If you have ever lived outside your home, then you must have received atleast one care package, or atleast yearned for one. Home, in this context, could be just across town, in another city, or in a different country.
It seems just like yesterday, when a girl was yearning for something from her home barely two months after she had been away, far away. Something more tactile than the letters and phone calls. So she asked for a packet of bakarwadis, and a comb, and another small thing or two, to be sent via someone she knew who was travelling from India. The comb was something her mind had prototyped based on what she had used in India, but could not find one like it anywhere within her limited mobility and resources. And the bakarwadis, were just so out of question of being available anywhere around her, but one of her favorite things. So she waited for the things to arrive with great anxiety, and it was a happy day when they did. Just in case you were wondering whether she went around with uncombed hair until then, she did have other combs and brushes, but not the type she wanted.
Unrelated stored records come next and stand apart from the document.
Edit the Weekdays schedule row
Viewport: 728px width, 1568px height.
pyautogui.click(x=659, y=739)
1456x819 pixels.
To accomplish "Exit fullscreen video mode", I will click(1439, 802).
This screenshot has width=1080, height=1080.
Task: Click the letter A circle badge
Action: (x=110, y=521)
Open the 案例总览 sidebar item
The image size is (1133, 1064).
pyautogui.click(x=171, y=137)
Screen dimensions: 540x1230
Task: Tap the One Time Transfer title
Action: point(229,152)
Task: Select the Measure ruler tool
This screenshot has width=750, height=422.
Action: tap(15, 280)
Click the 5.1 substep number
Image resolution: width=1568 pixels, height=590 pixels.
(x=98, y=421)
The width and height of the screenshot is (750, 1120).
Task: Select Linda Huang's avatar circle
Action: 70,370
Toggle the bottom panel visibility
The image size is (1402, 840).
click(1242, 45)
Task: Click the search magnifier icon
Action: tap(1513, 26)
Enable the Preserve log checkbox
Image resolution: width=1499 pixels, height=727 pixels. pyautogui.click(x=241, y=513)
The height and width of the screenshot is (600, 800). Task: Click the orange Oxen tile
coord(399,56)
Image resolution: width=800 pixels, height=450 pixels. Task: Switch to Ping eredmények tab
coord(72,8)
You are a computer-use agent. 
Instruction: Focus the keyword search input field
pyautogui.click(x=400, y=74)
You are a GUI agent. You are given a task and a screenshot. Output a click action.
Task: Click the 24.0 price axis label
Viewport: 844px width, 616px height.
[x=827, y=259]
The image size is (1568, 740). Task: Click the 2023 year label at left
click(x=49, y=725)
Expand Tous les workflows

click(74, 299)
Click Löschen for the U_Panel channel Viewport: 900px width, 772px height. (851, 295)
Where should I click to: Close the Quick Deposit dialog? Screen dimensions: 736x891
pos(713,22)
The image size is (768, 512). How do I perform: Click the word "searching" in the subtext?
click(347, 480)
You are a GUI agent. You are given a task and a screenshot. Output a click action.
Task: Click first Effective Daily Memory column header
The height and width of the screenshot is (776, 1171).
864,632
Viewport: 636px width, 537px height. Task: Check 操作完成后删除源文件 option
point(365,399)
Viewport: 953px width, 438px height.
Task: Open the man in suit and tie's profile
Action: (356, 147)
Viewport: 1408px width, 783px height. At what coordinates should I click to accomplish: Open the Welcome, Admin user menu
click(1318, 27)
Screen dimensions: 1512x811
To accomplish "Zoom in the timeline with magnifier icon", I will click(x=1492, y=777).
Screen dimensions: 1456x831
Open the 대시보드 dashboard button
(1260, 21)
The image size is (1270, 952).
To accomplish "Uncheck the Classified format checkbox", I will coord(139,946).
She was to find out soon enough that the person who brought these for her had made some nakhras (in this context nakhra means fuss, but nakhra conveys it much better) about their bags being too full, and agreed to take only some of the things. When she found that out, she was disappointed, and even a little angry, and from then onwards decided to make the postal system her friend. Food items weren't suitable for getting by mail, but she made peace with that. Regardless, it was a long time before she ever asked anyone to get anything for her when they were travelling back, and even when she did, it was only if a certain thing was really important and unavailable, and only to people she knew well enough to know that they would not mind. Eventually, there were regular trips back home, with long lists of what was needed to be brought back, and there was no need to rely on anyone else.
I have realized that a lot of people are somewhat touchy about carrying things for people, and I understood it better after I had to turn down a package or two myself. Those were times when I was really going over the allowed baggage limit, and I felt bad about it, but I had no choice. Years later when I think about it, I concede that perhaps that person too really had no space in their luggage, or that there were closer relatives and friends that had to be obliged, and so perhaps it was not really a nakhara on their part.
One thing I know is that no matter how many years pass by, it is still as exciting and delightful to open a box that has come from home. Like it did recently, bearing lots of wonderful things, thanks to a close relative who happily brought them on her trip back from India, and promptly mailed it to me. In the box lined with styrofoam peanuts, lay several goodies, each wrapped neatly in white paper, telling me how much care was put into it, and for that, I really thank her.
A peek into some of the things that were in the box, each of these exquisitely delicious.
Top: left - bAkarwaDi, right - phaNas sATh
Bottom: left - chocolate burfi, right - pedhA
The phaNas sATh is made out of jackfruit from the ancestral backyard. I might have seen it being made eons ago, but do not remember exactly - the flesh of the jackfruit is pureed and cooked down, then dried out into flat sheets and cut. I am not exaggerating when I say that it tasted just like the jackfruit I have eaten from that tree in the past.
The sATh and the burfi were made at home by my mother, and the other things were bought from appropriate sources.